Lung nodules, or pulmonary nodules, are small masses of tissue found in the lung. These growths vary in size but are most commonly between .2 and 1.2 inches— equivalent to the size of a pen tip to a little larger than a quarter coin. The smaller the nodule, the less harmful it tends to be to your overall health. For example, if you have a lung nodule that is less than .2 inches in diameter, your risk of lung cancer is less than 1 percent.

Lung nodules are often the result of residual scarring, which can be caused by smoking, previous lung infections or exposure to irritants in the air. Roughly 90 percent of all lung nodules are ultimately deemed non-cancerous. However, it’s important to complete any recommended tests and follow-up screenings to ensure the growth is not currently and doesn’t develop into cancer.


More often than not, lung nodules do not present any detectable signs or symptoms. In cases where symptoms are present, you may experience: 
  • Coughing 
  • Wheezing 
  • Shortness of breath  
  • Fever (if pneumonia is present)


Because symptoms are rare, most lung nodules are found accidently on a CT scan or chest X-ray or during an intentional screening. Healthy non-smokers are at a low risk for developing malignant lung nodules, and don’t need to undergo regular screenings.

According to guidelines established by the Fleischner Society, smokers and former smokers between the ages of 55 and 77 with a 30+ pack-year history are considered high-risk patients and should consult their doctor about their screening options. If you have a family history of lung cancer, you should also consider getting screened.

If a CT scan reveals that a nodule is present, your doctor will evaluate the size of the growth as well as your overall health and medical history to determine whether a biopsy is necessary. Follow-up screenings may be recommended by your doctor, and they may be conducted every 3, 6, 12 or 24 months depending on individual risk factors.


Growths due to infections like tuberculosis or cancer will be treated with a personalized plan from your doctor. This may include total surgical removal. If a nodule shows no cancerous markers and doesn’t grow, it will be managed without surgical treatment.

If you have a lung nodule, the Inspira Lung Nodule Program ensures that you have a comprehensive plan for follow-up screenings and, if needed, treatment. Pulmonologists with the program work in communication with your primary care physician. If cancer is diagnosed – Inspira offers a multidisciplinary program for the treatment of lung cancer.

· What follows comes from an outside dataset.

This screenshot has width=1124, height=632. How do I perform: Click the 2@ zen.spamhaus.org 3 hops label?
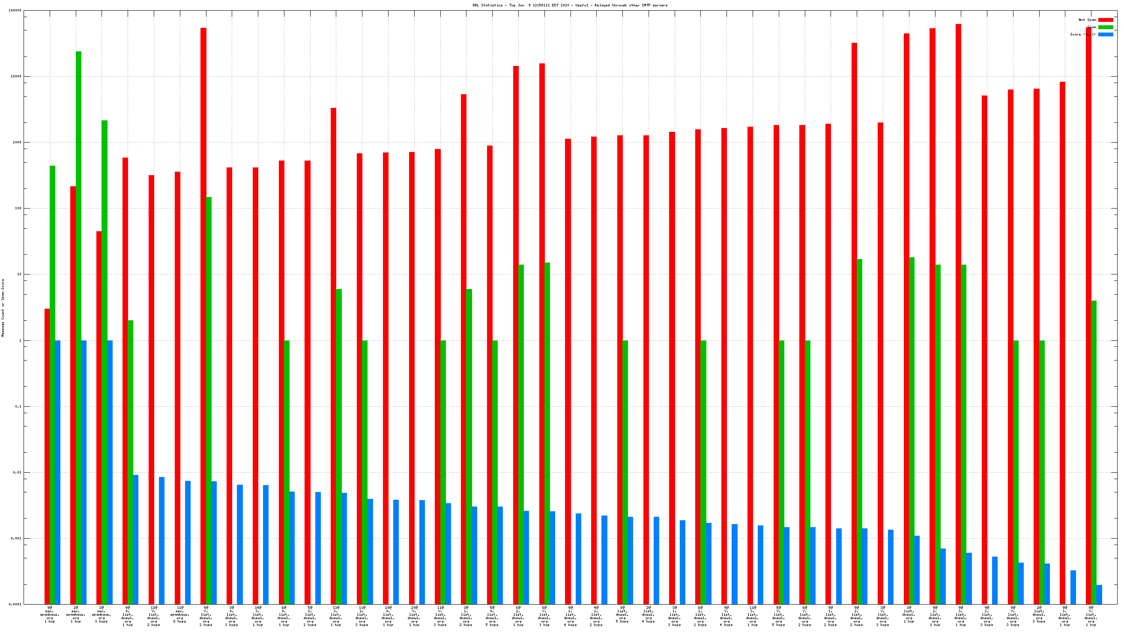(102, 615)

If you’d like more information about your care, or to receive a second opinion about a diagnosis, call 1-800-INSPIRA.

Why Choose Inspira?

Lung Cancer Screening Center of Excellence designated by the Lung Cancer Alliance

Inspira offers convenient locations for low-dose CT scan screening. Men and women ages 55 to 77 who are current smokers or who previously smoked with a 30+ pack-year history should talk to their doctor about screening.

A Comprehensive Approach to Lung Nodule Care

Inspira’s physicians take a multi-faceted approach to detecting, diagnosing and treating potentially malignant lung nodules by looking at your condition from a holistic perspective. Whether you’re just beginning treatment or are a cancer-free survivor, we take everything—genetics, lifestyle habits and other risk factors—into account when designing your care plan. By treating the whole person rather than just the condition itself, we’re able to offer a more targeted, personalized experience.

Compassionate Support When You Need It Most

Discovering that you have a lung nodule can be frightening and overwhelming. That’s why we provide in-depth patient information and a built-in support system of dedicated nurses and physicians so you don’t have to deal with your diagnosis alone.